Last Tuesday Franciscan Minister Provincial Father Conall McHugh, who heads the order on the East Coast, directed Ritter "to begin a period of rest and recuperation without responsibility for Covenant House until the inquiry is completed."
Even before the suspension, Covenant House's board of directors was searching for someone to replace Ritter when he retires. Board member Frank Macchiarola, 48, a former New York City school chancellor known for his ability to salvage troubled youths, was named interim president -- with Ritter's blessing, he says. In December, Covenant House took in $3 million less than the $15 million it expected, but contributions are recovering.
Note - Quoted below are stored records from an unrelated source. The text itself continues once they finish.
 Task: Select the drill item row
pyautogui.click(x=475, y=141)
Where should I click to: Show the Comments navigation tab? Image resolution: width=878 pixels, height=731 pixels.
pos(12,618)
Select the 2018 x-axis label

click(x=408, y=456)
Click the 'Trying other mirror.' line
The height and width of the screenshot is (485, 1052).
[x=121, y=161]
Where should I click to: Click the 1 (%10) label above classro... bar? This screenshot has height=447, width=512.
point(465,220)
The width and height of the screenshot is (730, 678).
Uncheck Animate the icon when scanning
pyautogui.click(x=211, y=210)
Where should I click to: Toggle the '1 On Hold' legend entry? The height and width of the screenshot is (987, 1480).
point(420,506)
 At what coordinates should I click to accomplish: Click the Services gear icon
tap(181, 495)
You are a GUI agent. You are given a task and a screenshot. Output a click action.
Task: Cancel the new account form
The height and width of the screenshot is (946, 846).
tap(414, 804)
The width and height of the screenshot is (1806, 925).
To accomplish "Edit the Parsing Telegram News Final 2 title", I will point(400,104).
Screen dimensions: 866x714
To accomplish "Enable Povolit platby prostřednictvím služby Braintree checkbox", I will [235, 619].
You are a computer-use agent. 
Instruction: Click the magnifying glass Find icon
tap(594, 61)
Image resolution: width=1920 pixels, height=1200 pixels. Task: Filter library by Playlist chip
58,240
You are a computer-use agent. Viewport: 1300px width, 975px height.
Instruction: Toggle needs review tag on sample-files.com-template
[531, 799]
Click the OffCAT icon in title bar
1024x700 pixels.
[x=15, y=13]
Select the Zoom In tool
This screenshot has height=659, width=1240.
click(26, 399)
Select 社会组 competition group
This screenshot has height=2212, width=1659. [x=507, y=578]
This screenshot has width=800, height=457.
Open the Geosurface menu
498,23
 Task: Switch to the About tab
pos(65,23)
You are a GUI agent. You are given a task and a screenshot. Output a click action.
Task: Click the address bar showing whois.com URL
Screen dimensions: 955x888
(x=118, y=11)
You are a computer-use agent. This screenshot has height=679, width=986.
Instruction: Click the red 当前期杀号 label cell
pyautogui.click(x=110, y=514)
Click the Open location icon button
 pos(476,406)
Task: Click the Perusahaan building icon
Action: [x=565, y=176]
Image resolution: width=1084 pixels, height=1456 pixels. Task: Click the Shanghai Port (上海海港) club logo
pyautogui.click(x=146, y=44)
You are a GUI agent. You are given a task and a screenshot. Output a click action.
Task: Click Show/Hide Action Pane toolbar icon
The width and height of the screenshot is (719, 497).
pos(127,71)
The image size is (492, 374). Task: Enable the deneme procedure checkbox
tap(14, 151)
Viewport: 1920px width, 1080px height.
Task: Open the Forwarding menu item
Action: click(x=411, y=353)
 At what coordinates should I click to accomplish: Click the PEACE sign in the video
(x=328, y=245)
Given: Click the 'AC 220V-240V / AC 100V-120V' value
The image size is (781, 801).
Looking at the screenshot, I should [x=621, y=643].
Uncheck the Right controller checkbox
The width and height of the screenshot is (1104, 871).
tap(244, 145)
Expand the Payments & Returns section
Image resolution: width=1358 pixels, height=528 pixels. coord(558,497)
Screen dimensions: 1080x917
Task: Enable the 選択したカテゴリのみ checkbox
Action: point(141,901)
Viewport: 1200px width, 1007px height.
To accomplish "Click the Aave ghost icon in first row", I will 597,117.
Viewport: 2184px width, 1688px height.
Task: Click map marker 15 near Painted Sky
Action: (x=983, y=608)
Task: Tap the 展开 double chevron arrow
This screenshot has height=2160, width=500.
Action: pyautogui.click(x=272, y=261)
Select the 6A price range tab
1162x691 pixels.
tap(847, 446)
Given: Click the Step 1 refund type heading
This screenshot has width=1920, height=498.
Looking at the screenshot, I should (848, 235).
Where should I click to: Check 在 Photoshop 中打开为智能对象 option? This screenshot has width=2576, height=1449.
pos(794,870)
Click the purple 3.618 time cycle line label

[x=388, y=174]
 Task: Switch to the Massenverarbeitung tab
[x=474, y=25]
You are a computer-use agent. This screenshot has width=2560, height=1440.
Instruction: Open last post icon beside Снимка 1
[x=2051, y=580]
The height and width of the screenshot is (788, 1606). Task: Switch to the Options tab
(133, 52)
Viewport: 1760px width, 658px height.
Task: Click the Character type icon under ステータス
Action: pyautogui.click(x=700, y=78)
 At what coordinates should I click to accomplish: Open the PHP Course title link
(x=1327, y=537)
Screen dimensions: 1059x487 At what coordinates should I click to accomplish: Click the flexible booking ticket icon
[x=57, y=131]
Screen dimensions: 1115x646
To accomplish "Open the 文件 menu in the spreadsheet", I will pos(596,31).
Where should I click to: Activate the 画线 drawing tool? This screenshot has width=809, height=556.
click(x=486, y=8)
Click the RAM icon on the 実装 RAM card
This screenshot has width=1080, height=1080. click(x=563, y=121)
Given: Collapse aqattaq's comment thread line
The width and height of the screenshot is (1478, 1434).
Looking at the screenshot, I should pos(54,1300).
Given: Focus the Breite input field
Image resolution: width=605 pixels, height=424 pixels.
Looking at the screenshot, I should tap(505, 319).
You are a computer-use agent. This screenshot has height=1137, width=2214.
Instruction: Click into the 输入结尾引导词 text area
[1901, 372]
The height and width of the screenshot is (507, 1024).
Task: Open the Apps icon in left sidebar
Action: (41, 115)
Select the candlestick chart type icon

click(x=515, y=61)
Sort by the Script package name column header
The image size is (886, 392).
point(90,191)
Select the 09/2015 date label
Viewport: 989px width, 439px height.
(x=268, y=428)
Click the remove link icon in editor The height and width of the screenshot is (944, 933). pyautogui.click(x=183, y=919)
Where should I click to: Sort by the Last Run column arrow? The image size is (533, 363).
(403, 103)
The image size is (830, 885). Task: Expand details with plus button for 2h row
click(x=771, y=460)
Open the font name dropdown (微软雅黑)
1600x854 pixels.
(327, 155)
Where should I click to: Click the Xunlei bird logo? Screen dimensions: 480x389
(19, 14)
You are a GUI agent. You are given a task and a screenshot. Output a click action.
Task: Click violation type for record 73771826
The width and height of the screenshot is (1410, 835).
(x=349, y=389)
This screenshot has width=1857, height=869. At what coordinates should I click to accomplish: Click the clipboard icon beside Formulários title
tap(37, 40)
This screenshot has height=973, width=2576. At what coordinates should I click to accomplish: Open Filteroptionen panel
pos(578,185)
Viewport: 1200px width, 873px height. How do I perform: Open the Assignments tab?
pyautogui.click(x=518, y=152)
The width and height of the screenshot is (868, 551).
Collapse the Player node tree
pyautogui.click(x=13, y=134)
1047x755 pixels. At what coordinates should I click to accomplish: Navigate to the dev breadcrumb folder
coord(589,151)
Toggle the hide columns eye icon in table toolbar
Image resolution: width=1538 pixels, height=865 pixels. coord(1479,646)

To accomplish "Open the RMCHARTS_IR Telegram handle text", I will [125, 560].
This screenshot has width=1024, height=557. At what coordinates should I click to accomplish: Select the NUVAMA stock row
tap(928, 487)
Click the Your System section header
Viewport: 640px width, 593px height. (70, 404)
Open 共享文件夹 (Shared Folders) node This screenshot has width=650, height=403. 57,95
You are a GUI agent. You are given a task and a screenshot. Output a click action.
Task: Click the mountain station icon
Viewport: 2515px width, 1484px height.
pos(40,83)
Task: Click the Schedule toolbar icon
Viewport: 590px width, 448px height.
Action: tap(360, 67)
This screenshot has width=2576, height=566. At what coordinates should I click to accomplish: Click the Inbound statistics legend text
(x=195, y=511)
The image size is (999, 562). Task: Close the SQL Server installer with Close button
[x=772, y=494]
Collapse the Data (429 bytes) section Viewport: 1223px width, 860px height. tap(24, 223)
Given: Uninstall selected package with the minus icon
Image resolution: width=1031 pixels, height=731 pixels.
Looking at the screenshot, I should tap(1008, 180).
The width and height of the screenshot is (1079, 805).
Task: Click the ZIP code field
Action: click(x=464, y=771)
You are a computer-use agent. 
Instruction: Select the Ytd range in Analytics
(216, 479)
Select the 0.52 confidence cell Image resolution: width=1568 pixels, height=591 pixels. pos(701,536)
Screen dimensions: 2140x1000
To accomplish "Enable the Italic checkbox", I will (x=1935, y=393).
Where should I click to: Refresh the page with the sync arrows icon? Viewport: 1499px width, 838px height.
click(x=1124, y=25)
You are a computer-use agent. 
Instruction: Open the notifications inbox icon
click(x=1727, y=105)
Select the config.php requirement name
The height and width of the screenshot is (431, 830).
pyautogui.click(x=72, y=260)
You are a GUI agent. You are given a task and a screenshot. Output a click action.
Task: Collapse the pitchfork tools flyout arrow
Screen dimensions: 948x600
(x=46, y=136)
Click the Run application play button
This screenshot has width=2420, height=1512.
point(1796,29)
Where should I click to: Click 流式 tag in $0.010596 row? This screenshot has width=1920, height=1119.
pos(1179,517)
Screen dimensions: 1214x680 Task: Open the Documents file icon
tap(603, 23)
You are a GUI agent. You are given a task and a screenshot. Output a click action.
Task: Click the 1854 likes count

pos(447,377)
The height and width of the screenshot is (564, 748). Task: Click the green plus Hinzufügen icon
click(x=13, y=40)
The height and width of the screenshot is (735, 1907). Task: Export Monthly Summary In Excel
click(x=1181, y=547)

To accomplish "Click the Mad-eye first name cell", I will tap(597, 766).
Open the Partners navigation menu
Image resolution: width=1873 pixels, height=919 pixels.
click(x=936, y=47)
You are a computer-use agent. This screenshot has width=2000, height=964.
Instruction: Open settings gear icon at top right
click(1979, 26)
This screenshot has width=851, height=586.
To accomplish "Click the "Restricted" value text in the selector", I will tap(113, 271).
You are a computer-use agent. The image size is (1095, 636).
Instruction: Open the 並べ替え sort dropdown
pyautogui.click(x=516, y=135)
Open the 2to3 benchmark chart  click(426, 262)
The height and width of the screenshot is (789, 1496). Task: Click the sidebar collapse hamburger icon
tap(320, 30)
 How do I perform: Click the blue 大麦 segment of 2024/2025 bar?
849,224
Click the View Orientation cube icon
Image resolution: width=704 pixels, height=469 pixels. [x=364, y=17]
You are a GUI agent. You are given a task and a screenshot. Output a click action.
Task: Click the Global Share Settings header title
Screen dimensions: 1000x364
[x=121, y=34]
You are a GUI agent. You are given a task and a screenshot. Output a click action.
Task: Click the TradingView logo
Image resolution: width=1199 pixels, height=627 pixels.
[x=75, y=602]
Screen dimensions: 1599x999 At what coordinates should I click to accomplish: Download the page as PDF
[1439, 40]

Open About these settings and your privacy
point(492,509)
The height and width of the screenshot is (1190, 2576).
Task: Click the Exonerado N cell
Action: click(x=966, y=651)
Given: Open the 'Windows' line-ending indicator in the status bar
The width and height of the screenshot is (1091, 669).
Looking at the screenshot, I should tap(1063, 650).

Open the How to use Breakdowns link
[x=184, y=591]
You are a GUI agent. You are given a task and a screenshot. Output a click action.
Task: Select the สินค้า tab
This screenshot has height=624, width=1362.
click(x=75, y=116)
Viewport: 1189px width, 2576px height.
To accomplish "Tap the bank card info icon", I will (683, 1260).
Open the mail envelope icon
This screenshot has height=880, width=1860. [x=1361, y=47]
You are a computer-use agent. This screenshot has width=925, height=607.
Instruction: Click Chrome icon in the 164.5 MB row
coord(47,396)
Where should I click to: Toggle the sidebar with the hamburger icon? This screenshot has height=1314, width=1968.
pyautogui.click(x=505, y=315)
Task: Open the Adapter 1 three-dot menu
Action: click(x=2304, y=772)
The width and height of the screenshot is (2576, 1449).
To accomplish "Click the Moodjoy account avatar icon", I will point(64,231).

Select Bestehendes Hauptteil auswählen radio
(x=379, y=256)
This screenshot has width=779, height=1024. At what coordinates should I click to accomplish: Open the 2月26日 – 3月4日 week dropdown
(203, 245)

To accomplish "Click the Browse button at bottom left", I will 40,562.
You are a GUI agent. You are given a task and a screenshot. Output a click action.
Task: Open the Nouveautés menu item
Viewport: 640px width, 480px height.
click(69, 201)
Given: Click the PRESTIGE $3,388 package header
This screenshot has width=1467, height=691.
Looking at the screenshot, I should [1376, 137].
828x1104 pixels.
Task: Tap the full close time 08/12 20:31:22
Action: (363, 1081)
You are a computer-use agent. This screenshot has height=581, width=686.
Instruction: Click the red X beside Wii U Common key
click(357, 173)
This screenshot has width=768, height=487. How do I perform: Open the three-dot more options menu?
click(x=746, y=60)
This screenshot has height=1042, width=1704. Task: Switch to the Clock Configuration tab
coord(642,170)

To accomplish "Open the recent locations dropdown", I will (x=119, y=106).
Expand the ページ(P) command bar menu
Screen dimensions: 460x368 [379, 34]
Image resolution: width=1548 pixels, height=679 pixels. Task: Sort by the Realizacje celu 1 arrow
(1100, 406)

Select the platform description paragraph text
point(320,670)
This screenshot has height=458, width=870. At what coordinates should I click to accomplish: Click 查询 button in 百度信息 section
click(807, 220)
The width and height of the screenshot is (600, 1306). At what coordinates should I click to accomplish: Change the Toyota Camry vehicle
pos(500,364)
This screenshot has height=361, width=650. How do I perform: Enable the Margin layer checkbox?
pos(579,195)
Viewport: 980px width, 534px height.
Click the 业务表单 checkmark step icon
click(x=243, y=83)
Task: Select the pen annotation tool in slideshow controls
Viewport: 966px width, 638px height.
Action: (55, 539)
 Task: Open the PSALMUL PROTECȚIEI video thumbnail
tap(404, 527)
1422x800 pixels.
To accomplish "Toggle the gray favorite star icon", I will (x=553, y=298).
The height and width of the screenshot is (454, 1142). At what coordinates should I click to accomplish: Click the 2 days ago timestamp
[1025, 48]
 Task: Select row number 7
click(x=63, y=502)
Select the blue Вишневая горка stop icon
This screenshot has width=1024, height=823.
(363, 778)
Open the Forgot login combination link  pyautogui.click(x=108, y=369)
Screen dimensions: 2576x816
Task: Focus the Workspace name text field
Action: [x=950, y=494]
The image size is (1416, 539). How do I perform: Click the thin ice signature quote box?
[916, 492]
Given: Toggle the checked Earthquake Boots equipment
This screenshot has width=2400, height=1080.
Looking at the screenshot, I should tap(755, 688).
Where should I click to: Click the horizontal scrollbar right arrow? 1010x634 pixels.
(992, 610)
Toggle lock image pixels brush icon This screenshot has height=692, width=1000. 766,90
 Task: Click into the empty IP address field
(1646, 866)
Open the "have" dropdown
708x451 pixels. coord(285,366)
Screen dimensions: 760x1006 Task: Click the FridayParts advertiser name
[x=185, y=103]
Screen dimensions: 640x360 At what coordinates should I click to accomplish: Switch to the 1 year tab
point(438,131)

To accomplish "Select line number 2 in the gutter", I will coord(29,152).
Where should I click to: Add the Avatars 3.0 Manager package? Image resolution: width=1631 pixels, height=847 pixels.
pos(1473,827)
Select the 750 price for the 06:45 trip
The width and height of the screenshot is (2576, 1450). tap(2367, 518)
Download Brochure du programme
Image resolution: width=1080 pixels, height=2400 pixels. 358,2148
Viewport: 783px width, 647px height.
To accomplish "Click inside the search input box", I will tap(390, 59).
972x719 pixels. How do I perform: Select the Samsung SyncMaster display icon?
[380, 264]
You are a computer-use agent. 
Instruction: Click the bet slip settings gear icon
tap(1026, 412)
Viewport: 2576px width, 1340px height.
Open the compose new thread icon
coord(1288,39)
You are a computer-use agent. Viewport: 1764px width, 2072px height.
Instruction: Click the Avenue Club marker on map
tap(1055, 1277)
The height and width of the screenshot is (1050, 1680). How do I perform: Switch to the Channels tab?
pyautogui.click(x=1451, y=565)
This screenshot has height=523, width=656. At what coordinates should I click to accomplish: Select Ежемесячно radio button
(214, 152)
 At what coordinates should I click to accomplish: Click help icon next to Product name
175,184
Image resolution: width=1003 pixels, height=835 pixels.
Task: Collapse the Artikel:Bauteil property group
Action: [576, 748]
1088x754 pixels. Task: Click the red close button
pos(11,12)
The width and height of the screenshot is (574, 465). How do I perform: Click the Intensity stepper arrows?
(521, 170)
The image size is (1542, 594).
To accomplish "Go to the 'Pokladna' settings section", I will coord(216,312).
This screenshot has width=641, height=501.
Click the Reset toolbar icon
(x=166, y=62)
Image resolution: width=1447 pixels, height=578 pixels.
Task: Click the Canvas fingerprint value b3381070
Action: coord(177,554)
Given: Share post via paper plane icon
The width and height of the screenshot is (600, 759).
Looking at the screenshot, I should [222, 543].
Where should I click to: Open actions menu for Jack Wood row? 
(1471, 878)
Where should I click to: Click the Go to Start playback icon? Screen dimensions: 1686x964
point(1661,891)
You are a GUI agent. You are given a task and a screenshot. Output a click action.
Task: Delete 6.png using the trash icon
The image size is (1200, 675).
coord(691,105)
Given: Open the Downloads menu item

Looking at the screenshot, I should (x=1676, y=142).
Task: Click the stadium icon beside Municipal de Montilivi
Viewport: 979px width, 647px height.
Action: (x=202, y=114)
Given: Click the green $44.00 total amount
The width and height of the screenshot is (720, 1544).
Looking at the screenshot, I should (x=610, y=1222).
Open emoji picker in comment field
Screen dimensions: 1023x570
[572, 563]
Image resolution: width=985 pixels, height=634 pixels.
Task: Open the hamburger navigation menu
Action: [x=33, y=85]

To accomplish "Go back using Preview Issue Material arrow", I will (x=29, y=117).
Said chief operating officer Jim Harnett: "I don't know what the impact of the new allegations will be, but for the moment we have put all expansion plans on hold."
Although the institution will survive, Covenant House will miss Ritter's flair and spirit. Shane Sanders, 20, sold drugs and lived on a rooftop in Harlem until checking into a Covenant House shelter three weeks ago. Says he: "I finally came here because I couldn't stand living on the streets all the time. I find it hard to believe all these things against a man who built Covenant House for 22 years. It hurts a lot of us. Father Bruce is like our father."